Jazz, film, and improvised culture.

Monday, October 19, 2015

Margaret Mead ’15: China Remix (short)

There is no pathway to citizenship in China, but there are plenty of immigrants. For instance, Guangzhou is now known as the center of China’s West African expat population. While many work as traders, shipping clothes and consumer electronics back to their clients for a small commission, some enterprising African hip hop musicians have found success catering to this growing market. Yet, despite their superior hipness, they face the same legal barriers. Melissa Lefkowitz & Dorian Carli-Jones follow three such performers as they go about their lives and business in China Remix (trailer here), which screens during the 2015 Margaret Mead Film Festival at the American Museum of Natural History.

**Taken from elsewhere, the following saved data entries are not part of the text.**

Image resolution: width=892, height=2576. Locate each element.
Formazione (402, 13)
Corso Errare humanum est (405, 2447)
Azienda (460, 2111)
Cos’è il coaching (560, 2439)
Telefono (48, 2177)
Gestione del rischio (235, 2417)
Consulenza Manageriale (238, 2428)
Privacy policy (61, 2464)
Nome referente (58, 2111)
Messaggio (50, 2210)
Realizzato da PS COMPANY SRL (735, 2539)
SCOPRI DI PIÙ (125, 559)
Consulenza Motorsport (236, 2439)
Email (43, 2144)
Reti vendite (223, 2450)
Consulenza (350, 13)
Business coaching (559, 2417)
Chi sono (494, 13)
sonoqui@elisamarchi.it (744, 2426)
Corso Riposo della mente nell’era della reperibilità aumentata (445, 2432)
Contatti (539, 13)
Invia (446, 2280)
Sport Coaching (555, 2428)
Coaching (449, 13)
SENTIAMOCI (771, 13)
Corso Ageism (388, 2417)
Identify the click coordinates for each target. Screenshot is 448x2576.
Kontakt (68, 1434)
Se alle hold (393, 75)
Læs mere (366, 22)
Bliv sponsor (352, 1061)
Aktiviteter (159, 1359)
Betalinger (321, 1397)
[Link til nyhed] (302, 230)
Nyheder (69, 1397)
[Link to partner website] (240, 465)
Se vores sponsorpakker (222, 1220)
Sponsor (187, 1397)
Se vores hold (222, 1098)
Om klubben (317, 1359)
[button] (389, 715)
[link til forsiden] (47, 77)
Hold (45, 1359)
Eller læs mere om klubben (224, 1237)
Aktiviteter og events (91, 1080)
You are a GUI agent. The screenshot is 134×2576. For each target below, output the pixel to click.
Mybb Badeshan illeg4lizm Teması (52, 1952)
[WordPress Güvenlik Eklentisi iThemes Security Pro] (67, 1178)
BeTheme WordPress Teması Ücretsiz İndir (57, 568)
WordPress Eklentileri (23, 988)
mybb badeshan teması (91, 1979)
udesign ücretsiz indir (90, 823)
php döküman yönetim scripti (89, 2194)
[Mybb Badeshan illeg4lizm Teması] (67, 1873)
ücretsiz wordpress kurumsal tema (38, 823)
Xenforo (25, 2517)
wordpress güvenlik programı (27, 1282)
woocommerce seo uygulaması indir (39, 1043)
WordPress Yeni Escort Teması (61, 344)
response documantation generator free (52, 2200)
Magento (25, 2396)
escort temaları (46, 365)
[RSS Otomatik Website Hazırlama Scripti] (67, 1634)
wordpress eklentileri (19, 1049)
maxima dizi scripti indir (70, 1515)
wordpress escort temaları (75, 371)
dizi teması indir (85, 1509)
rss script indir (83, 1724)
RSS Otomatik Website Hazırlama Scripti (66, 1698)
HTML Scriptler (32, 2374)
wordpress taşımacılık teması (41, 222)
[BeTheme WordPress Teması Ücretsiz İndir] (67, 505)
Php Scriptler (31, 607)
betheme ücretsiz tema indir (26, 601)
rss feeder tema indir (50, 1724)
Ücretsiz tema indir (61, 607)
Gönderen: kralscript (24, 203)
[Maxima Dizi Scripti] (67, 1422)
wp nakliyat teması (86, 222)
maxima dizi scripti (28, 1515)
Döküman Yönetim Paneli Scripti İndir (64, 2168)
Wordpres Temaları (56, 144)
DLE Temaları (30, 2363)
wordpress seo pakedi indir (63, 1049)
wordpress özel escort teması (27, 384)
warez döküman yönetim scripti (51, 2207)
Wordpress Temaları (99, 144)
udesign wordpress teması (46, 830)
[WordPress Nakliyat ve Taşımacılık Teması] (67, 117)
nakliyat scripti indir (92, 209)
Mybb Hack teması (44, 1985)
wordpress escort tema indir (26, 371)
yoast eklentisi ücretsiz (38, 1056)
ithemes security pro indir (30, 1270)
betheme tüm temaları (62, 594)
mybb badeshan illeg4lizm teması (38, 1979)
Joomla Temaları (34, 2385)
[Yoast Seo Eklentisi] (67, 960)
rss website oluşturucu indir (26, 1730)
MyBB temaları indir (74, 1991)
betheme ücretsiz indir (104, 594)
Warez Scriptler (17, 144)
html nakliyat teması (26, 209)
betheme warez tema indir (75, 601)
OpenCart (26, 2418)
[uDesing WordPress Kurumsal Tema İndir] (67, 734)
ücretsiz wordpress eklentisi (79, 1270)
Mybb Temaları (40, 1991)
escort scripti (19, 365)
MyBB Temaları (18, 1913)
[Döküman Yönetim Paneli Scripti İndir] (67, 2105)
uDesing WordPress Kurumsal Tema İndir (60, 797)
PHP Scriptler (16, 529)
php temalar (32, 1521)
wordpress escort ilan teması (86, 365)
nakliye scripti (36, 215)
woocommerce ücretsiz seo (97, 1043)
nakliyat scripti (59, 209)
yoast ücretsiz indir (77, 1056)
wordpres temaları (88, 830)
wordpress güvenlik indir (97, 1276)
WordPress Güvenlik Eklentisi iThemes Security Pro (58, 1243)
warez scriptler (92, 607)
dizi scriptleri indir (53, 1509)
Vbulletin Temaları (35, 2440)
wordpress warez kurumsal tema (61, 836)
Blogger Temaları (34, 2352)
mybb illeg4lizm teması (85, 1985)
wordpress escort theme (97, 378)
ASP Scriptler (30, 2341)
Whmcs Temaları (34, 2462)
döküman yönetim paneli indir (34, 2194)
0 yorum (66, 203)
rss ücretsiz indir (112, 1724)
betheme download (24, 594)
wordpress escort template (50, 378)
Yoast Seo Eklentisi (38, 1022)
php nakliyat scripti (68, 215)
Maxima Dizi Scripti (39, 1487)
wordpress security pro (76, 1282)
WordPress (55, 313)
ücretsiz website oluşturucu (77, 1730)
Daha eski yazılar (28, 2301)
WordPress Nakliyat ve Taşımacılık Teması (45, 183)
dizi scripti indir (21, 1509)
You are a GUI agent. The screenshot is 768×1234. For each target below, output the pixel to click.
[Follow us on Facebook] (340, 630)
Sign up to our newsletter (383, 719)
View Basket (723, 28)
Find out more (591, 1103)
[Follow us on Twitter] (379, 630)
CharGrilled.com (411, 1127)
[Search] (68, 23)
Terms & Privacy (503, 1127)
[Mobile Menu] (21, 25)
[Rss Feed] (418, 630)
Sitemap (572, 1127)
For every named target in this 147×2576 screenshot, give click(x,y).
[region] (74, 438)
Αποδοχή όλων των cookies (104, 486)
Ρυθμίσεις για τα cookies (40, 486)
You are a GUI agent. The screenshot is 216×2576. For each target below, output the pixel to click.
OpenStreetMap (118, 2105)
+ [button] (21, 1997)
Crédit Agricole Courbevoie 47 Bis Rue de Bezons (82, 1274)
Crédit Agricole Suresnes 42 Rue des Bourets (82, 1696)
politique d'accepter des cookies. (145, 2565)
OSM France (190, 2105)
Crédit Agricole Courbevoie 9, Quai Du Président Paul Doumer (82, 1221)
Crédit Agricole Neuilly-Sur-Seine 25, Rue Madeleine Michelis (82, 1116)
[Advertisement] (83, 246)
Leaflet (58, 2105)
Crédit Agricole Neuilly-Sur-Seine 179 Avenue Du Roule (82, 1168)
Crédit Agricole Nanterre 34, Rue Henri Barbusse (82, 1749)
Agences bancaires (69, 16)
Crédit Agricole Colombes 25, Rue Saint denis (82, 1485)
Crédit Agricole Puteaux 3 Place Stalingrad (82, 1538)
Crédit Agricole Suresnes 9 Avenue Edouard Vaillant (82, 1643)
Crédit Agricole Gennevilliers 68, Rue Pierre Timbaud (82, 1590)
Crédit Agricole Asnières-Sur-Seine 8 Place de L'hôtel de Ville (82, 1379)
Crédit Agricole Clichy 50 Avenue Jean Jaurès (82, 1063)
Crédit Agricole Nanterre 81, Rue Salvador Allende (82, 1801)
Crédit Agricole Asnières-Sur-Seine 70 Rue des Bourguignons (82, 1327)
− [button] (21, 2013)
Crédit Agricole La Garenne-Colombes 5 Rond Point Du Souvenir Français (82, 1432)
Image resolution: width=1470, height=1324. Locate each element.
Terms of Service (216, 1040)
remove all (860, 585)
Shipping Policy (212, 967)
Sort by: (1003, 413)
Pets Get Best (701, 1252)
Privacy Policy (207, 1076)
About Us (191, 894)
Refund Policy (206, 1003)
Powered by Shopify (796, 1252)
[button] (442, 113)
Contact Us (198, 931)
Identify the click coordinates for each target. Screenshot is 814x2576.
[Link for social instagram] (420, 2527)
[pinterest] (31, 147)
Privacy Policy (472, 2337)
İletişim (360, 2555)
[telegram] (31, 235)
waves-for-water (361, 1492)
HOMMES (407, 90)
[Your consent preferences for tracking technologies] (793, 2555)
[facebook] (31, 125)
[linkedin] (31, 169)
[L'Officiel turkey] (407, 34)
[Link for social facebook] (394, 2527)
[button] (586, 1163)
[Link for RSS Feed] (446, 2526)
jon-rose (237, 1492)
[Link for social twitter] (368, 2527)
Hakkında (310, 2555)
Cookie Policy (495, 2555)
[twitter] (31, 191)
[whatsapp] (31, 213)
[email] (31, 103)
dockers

Dibaocha, Flame Ramadan, and Ivan Manivoo have all found varying degrees of success in Guangzhou. The former two artists already have a number of releases to their credit. Dibaocha is particularly well-established, as both the godfather of the local hip hop scene and the father of two, with his Chinese wife, Cherrish (yes, with two r’s). Yet, Manivoo a student leader as well as a rapper and an all-purpose wheeler-dealer, probably has the brightest future. Yet, their music careers are all essentially off-the-books.

Clearly, Dibaocha has put down roots, but he still must go to great lengths to renew his visa. As a result, he is by far the most vocal in his criticism of Chinese immigration policies. Of course, anyone hoping the CP will loosen up is delusional, especially when their internal Hukou system of residency permits forbids native born rural Chinese from legally working in big cities.

Indeed, if one thing comes shining through China Remix with crystal clarity it is the spectacular class stratifications and disparities of contemporary China. If you doubt it, take a gander at the Victoria’s Secret fashion show produced to celebrate the opening of a luxury condo high-rise in Guangzhou. Manivoo certainly seems to enjoy the gig when hired to rap as the models strut down the runway, but it constitutes conspicuous commercialism, even by Manhattan standards.

Since it clocks in just under thirty minutes, China Remix can hardly be exhaustive, but it dives into its subjects’ world with both feet. We get a sense of the energy of the Guangzhou hip hop and African music scenes, as well as the attitudes of the immigrant community. Lefkowitz & Carli-Jones keep the pace brisk and give viewers a good taste of the music in question, which the performers would probably appreciate. Well worth seeing, China Remix screens this Friday (10/23) with Double Happiness, as part of this year’s Margaret Mead Film Festival.